You’re So Vain on the other hand, a biting track perhaps unsurprisingly about narcissism and self-absorption, was like a bloodletting. 

‘On the particular morning that we went into the studio, I was feeling very angry about multiple people in my life just because of the pure vanity and selfishness,’ says Heather. The song was finished within the day. Acknowledging that it shares a title with ‘such an iconic song’, Heather was still confident the band could pull off their own version of a self-obsession takedown. The result is uniquely Pale Waves, ominously dark and glinting at the same time. 

While the album deals in serious topics across the board, one of the softer songs on the record, The Hard Way, allows the band to dial things back for a moment and be a little more introspective. The Hard Way stands out among the tracks as being particularly important for Pale Waves on a personal level, and touches on topics that strike close to home. 

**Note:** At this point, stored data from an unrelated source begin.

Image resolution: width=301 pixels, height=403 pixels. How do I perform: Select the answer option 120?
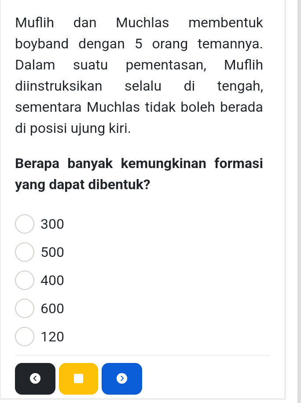(24, 337)
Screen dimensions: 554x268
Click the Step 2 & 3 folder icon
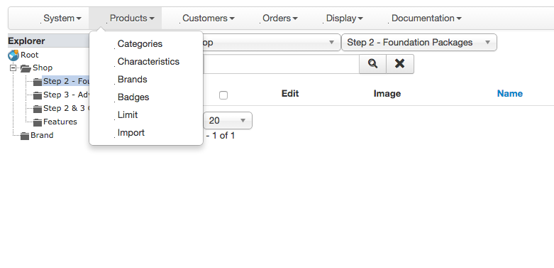38,109
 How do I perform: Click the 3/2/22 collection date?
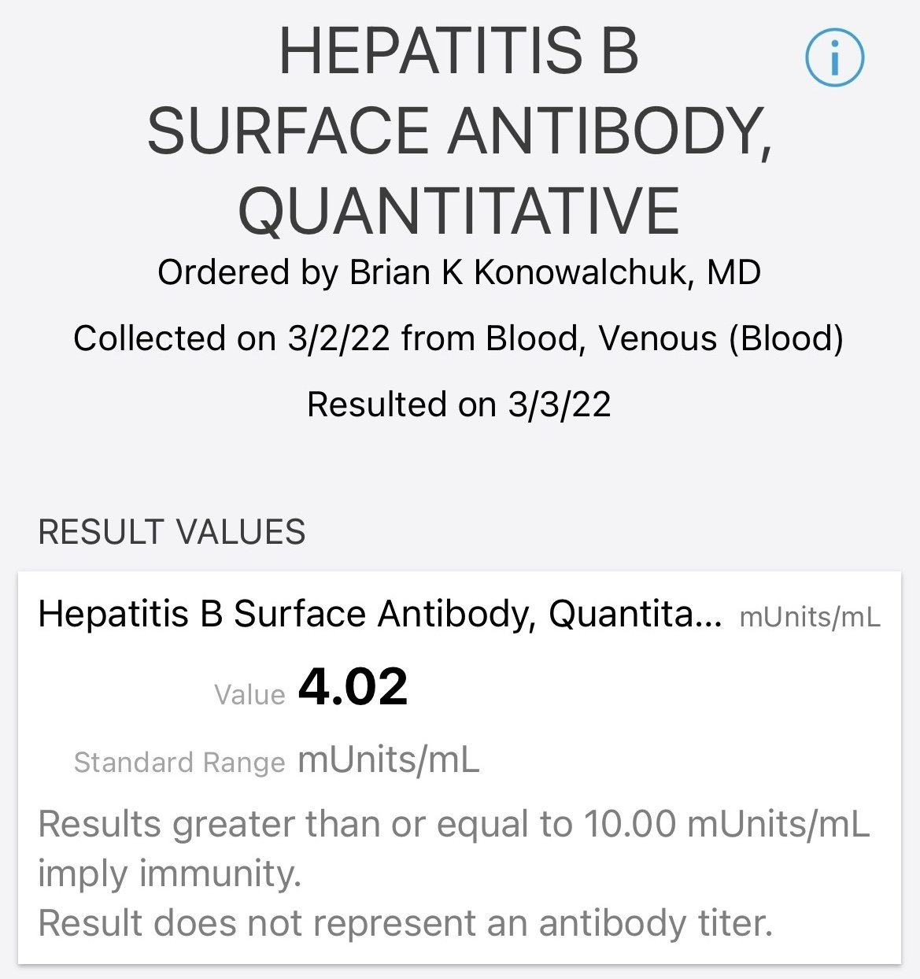(x=338, y=339)
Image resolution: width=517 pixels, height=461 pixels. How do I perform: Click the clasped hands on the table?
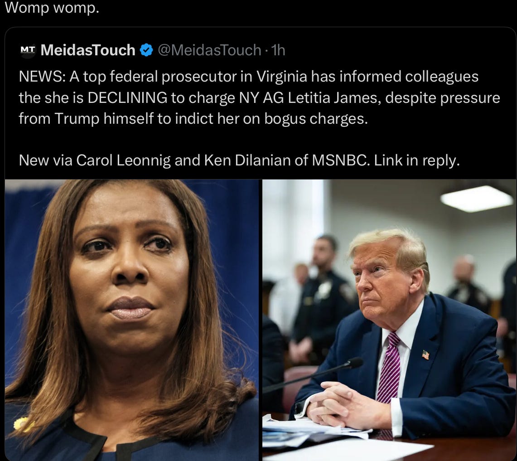[343, 404]
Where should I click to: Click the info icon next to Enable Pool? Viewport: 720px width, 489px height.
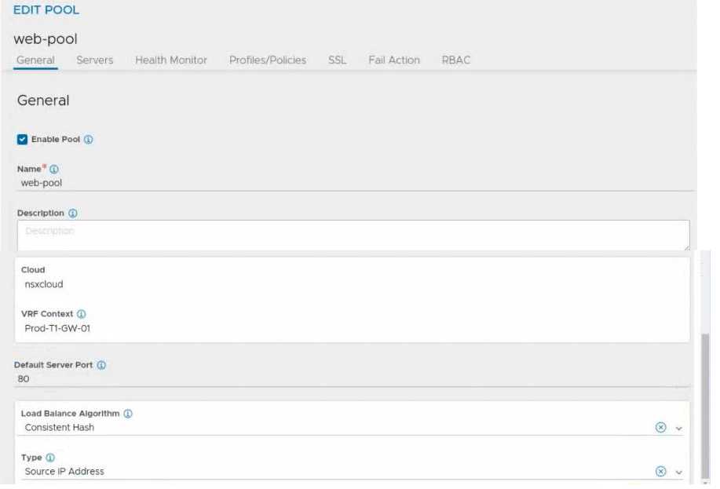click(90, 139)
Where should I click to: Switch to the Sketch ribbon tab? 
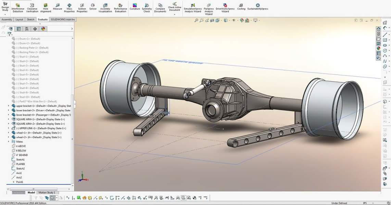[x=30, y=19]
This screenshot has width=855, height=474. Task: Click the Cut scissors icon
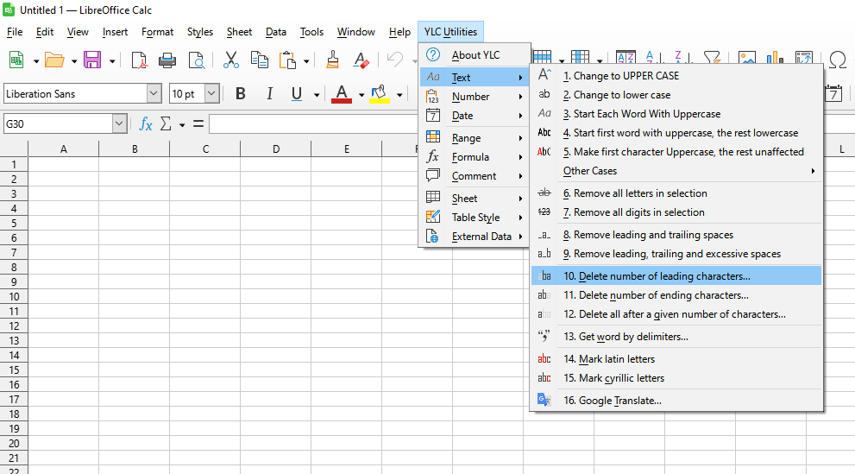tap(230, 60)
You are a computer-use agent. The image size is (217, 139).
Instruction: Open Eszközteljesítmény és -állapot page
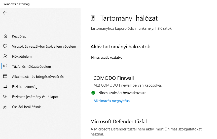[35, 97]
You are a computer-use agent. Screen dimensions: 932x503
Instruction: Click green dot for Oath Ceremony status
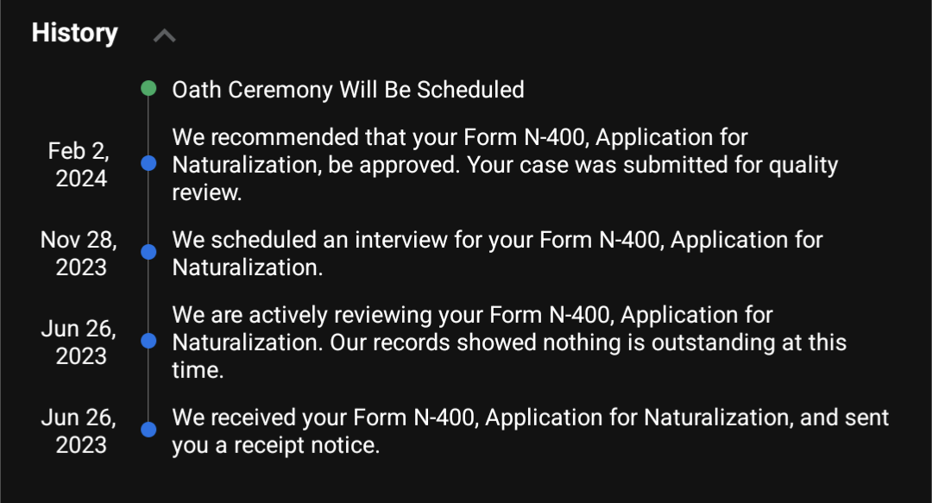tap(148, 89)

The Hard Way always had to be a single because it’s a really important song to us. I wrote it about a girl from my hometown who was being bullied, and she took her own life from that. I want to talk about that. I wanted to kind of influence, and spread the message of one, don’t be a fucking bully and two, just be kinder in general,’ Heather says. 'Be cautious and sensitive with words and actions, because everyone’s fragile at the end of the day and even though it might not seem like a big deal to you it’s a huge deal to someone else.’ 

While bullying and cruelty in general are issues across society, there’s a particular shade of it that can come through in the music scene. It comes with a sense of being observed.

'Sometimes, people try and be something else and its just not worth it, because in the end it’s gonna catch up to you. So we try and be as real as possible.'

‘Being in the music industry, there’s always someone talking about you, or there’s always someone analysing you,’ Heather says thoughtfully. ‘I do think people in general sometimes take it too far, and I feel like everyone needs to chill out a little bit. Just appreciate people and appreciate things, and not be so mean in general.’ 

Since the beginning, Pale Waves have had a dedicated fan base. As their careers have progressed, and as the band have become more open about issues that affect them, this community has only grown. You can tell at a glance when Pale Waves are in town. Heather seems proud of having cultivated that safe space, but for a band so focused on fostering kindness, the responsibility could easily become a weight. But Heather is sanguine. 

‘I think there’s a sense of responsibility, but you can’t let it get to you too much. Because you’re only human, at the end of the day,’ she says. ‘I think being yourself is the most authentic thing you can do. Sometimes, people try and be something else and its just not worth it, because in the end it’s gonna catch up to you. So we try and be as real as possible.’

As they become more fully themselves on Unwanted, Pale Waves are undoubtedly moving ever close towards the real.